Come puoi vedere, la Corte Costituzionale all'epoca considerò il lodo Schifani come introduttivo non di una immunità, per la quale sarebbe servita la legge costituzionale, ma di una sospensione processuale, disponibile anche per mezzo di legge ordinaria senza che si potesse porre un contrasto col principio di uguaglianza e ragionevolezza in senso stretto per i motivi che ti ho esposto ne precedente commento; l'unico e solo profilo di contrasto tra il lodo Schifani e l'art. 3 riguardava la necessità di distinguere la posizione del presidente della Corte Costituzionale.

Ancora, dalla firma sottoposta al provvedimento puoi vedere che chi ha scritto quella sentenza è Francesco Amirante, attuale presidente della Corte e all'epoca giudice relatore: fermi imotivi di diritto che ho considerato sia nel post che nei commenti in risposta ai tuoi interventi, e che ritengo validissimi nonchè supportati dalla decisione passata, quello che deve rilevare (per tutti: di destra e di sinistra) che la Corte ha cambiato idea e non ha rispettato essa stessa le indicazioni che aveva posto nella sua decisione del 2004, venendo meno al principio tipico di ogni stato di diritto a costituzione rigida (ovvero, la collaborazione tra istituzuioni) e sconfessando clamorosamente sia il Parlamento che il Capo dello Stato dopo aver determinato il proprio lavoro con una propria decisione.
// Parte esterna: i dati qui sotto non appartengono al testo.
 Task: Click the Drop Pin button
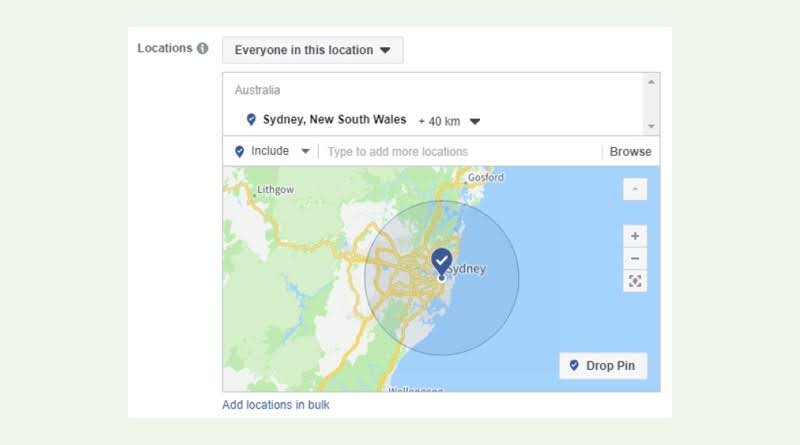(x=603, y=366)
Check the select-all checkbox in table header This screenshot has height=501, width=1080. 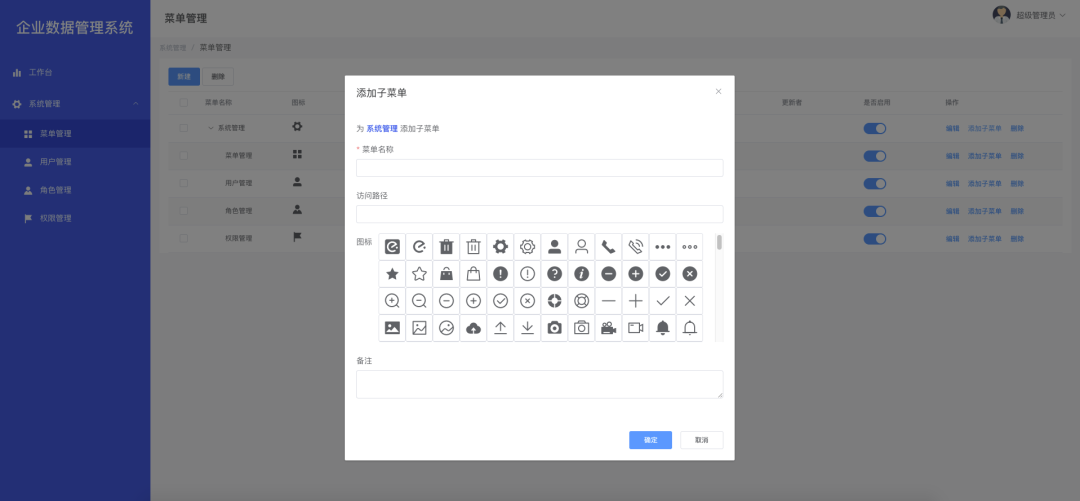point(183,102)
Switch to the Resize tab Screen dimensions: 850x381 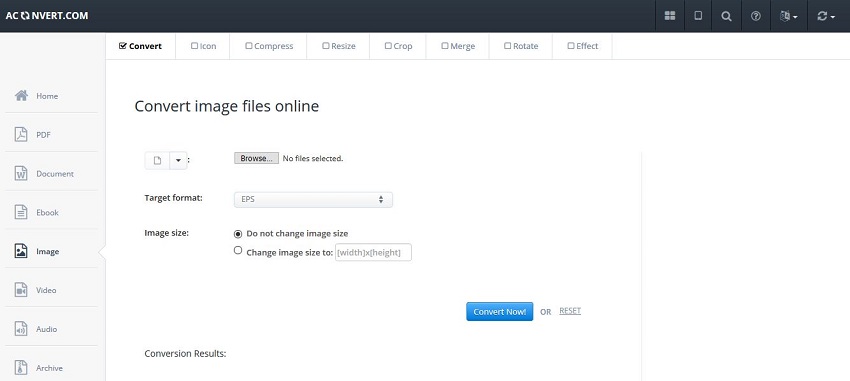coord(338,46)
Il che, ferma la criticabilità nel merito di provvedimenti come il lodo Alfano (che però va pur bilanciato in relazione ad un sistema come il nostro, dove gli avvisi di garanzia li notificano i giornali) quantomeno deve far sorgere dubbi circa il rispetto del principio della certezza del diritto da parte addirittura di quegli organi di garanzia che sono chiamati a garantire l'uniforme interpretazione della legge e della Costituzione.
venendo ad un altro tuo commento, pur non riferito direttamente a me, io ritengo che Napolitano in merito a questa vicenda sia stato ineccepibile: bene ha fatto a promulgare il lodo Alfano, bene ha fatto (almeno a quanto si sa) a non intromettersi nella decisione dei giudici costituzionali. Tuttavia, non deve nemmeno stupire che un capo dello stato eletto a colpi di maggioranza da un parlamento nato con soli 25000 voti di differenza tra l'allora maggioranza e la sua opposizione, e che lo stesso organo d'informazione del suo partito veniva salutato, all'indomani della sua elezione come "Il nostro presidente" (vedi la prima pagina dell'Unità del giorno successivo appunto all'elezione) sia indebolito e possa, sia pure con il biasimo di chi ritiene che la politica debba essere improntata alla buona educazione, essere accusato di parzialità.
Salutandoti, mi scuso con Leonardo per la lunghezza dei miei interventi e con te se ti annoierai leggendoli.


RispondiCitazione
Truman
Membro Moderator
Registrato: 2 anni fa
Post: 4113
 

@Guinness82: forse è il caso di chiarire che l'art. 68 è sempre in vigore e bisogna fare attenzione per capire cosa è cambiato da una versione alla successiva. (Se leggo bene, in pratica adesso si può indagare sui parlamentari, prima non era possibile).

Comunque i cambiamenti sono stati fatti con regolare legge costituzionale, quindi con la procedura aggravata prevista per tali leggi.

@bubba: le motivazioni vecchie si confrontano con le nuove motivazioni. O resti in fiduciosa attesa esprimendo un dubbio perplesso, oppure sei schierato a priori per qualche tuo motivo. Lascio valutare ai lettori.